Songs of the Week on hiatus, but I'm searching for Bernstein

More presicely Leonard Bernstein conducting The New York Philharmonic playing "Le Sacre du Printempes", a work that never ceases to amaze, recorded in 1958 and released on Columbia Records at the time. This is by many regarded as the recording of the piece. Stravinsky himself is said to have uttered just one word after hearing it: "Wow" (see this article from the NY Times).

Peter Gutmann of Classical Notes has this take on the importance of the recording:

"Nowadays The Rite presents a vexing performance problem – how to restore the original impact. The score was intended to assault audiences with startling freshness, yet listeners now take its innovations for granted and thanks to Fantasia remember the work more as a cartoon soundtrack for dancing dinosaurs than as the bold cornerstone of twentieth century music. In a stunning January 1958 record, Leonard Bernstein and the New York Philharmonic Orchestra restored The Rite to its rightful place in musical history.

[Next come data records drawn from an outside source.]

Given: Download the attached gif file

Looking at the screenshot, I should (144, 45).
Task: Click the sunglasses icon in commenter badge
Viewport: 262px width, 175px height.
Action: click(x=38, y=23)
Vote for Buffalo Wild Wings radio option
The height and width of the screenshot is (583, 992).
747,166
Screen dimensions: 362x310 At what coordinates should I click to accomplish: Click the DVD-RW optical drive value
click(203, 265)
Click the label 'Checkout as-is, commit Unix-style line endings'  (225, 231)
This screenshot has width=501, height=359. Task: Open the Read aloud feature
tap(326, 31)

Bernstein's solution to the problem of historical perspective was brilliant and yet, as so often with artistic triumphs, disarmingly simple. He was well aware that what shocked audiences in 1913 would seem pretty mild stuff two generations later. He couldn't expect audiences to turn back the clock, forget what they knew and participate in an aesthetic masquerade. Nor would he falsify the score by adding more “modern” elements. There was only one way to jolt contemporary listeners while preserving the integrity of Stravinsky's original conception: to generate a level of energy so intense as to restore the disparity between what the audience expected and what they had to feel. Bernstein's performance explodes with huge crackling sparks of rough, untamed excitement." (Click here for the full original article).

Sounds intriguing indeed. The original cover looked like this:


The recording has since been re-released on CD in a Roayl Edition by Sony Classical (SMK 47629, with a recording of "Petrushka" as a bonus, recommended by Gutmann.

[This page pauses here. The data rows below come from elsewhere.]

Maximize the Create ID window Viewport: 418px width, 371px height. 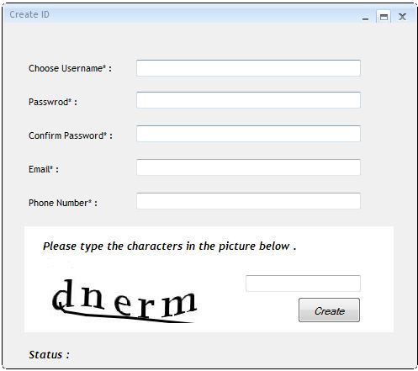tap(384, 17)
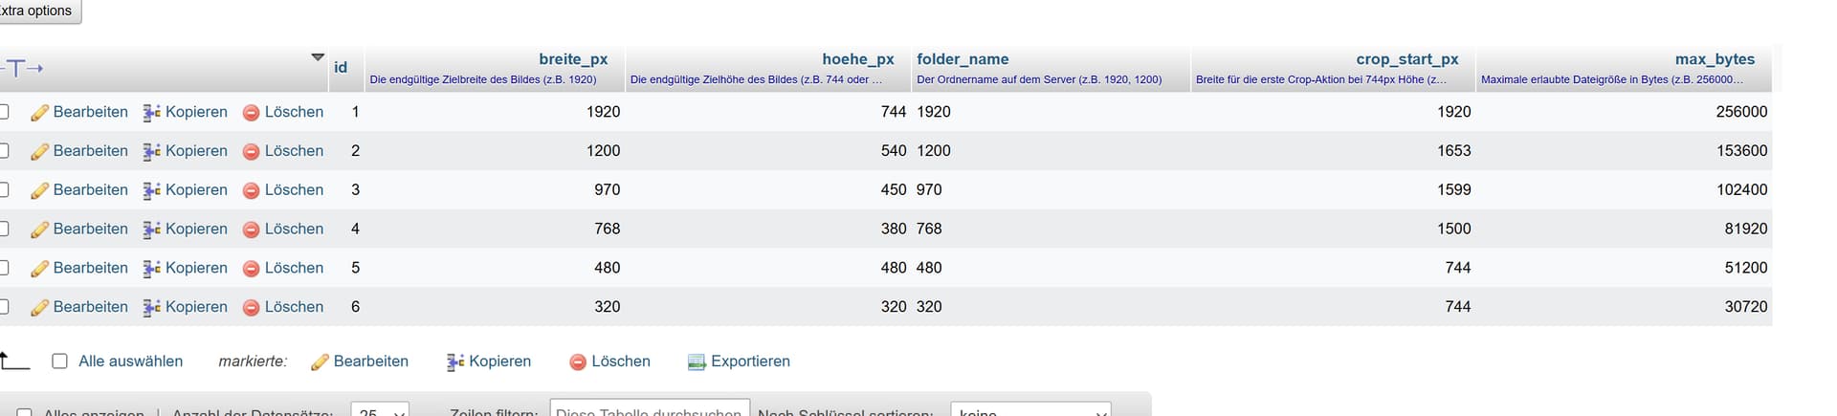This screenshot has width=1837, height=416.
Task: Click the folder_name column header
Action: pos(962,59)
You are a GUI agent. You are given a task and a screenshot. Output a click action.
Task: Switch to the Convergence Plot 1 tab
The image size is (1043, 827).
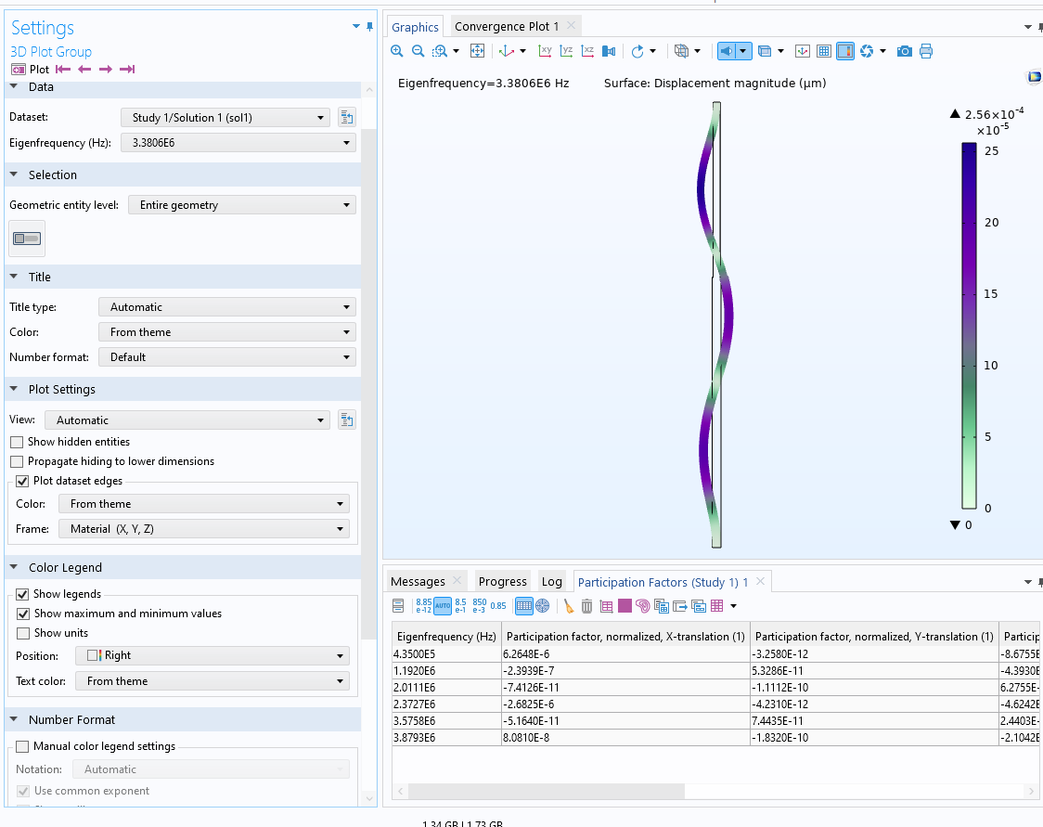[507, 26]
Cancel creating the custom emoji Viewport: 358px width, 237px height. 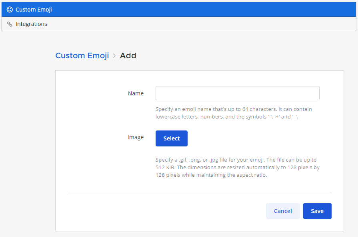283,211
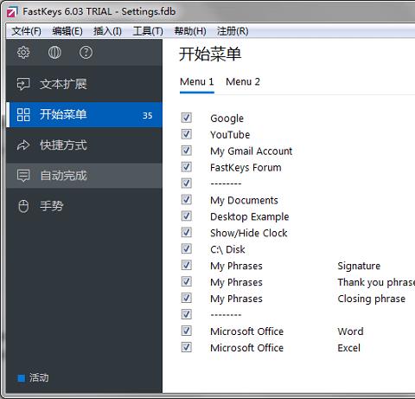Open the 工具(T) menu

coord(148,31)

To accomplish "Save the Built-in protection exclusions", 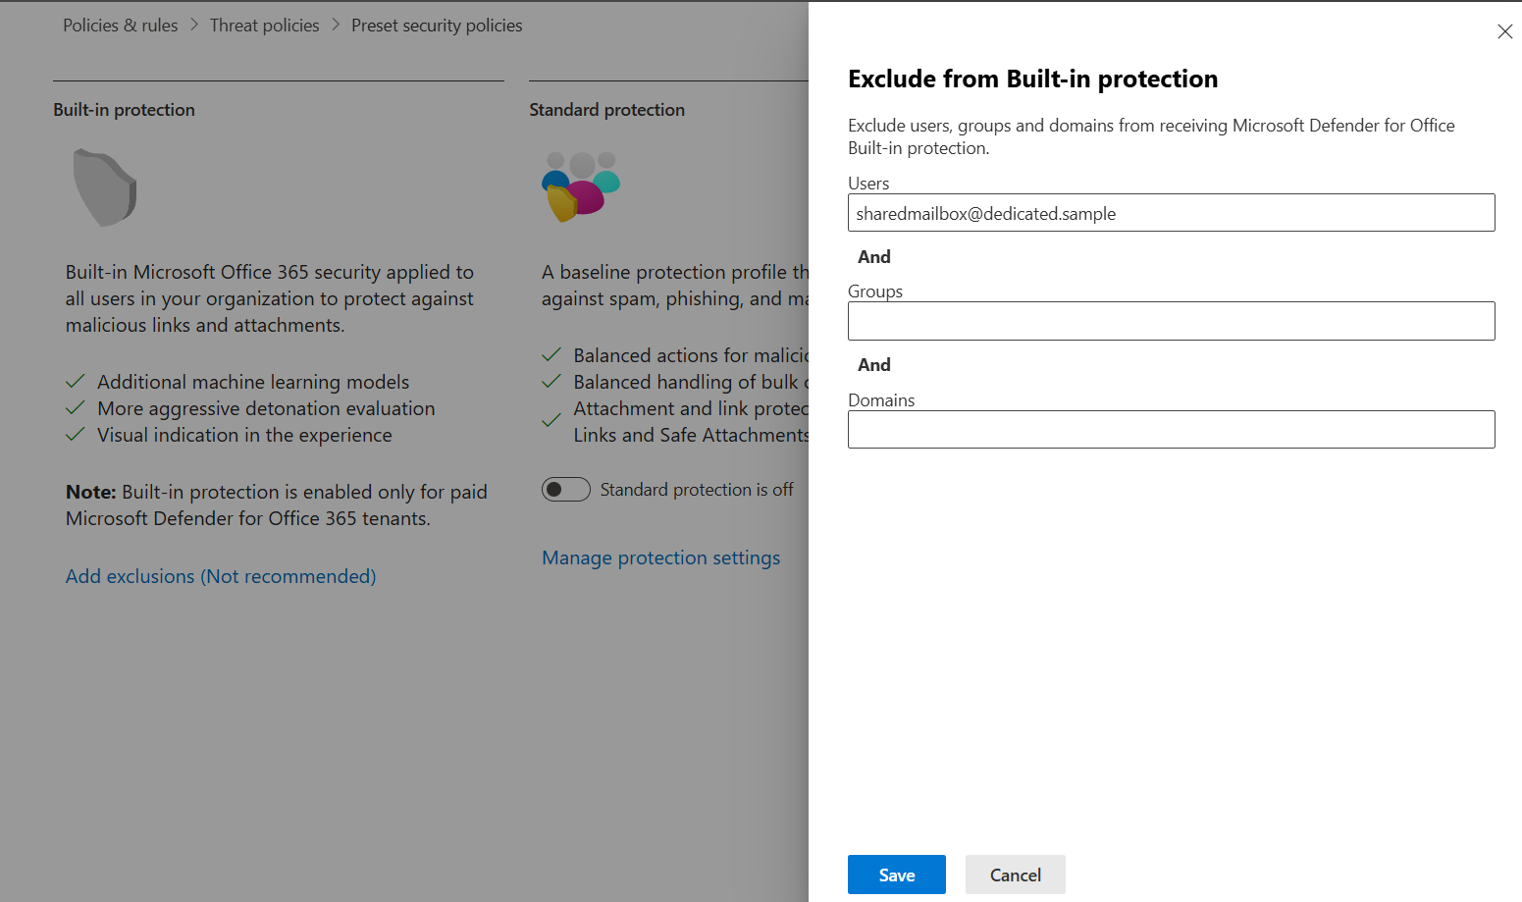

Apparently, this edition has been discontinued and is currently out of print. (There are other recordings of Bernstein conducting "Rite...", but they don't seem to have garnered as much praise).

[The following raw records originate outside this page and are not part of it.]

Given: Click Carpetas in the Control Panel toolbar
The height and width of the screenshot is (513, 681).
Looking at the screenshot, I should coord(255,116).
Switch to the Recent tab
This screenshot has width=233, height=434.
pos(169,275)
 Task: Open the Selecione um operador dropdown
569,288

As an avid music fan and record collector, I'm used to records being out of print, even highly praised and "important" works (I'm currently pushing Arista to release Air's Air Lore on CD. Altough I do own that record, you may not, and you deserve one). It's none the less a crying shame.

It seems the only way to get this particular recording is to fork out a whooping 99,99$ for a used copy on Amazon (ain't gonna happen buddy), or go for the The Original Jacket Collection-box set, but that too seems to be out of print and very expensive.

Am I missing something here?

EDIT: found a version of the original LP on eBay a month or so after this was posted. Moral of the story is: seek and you shall find.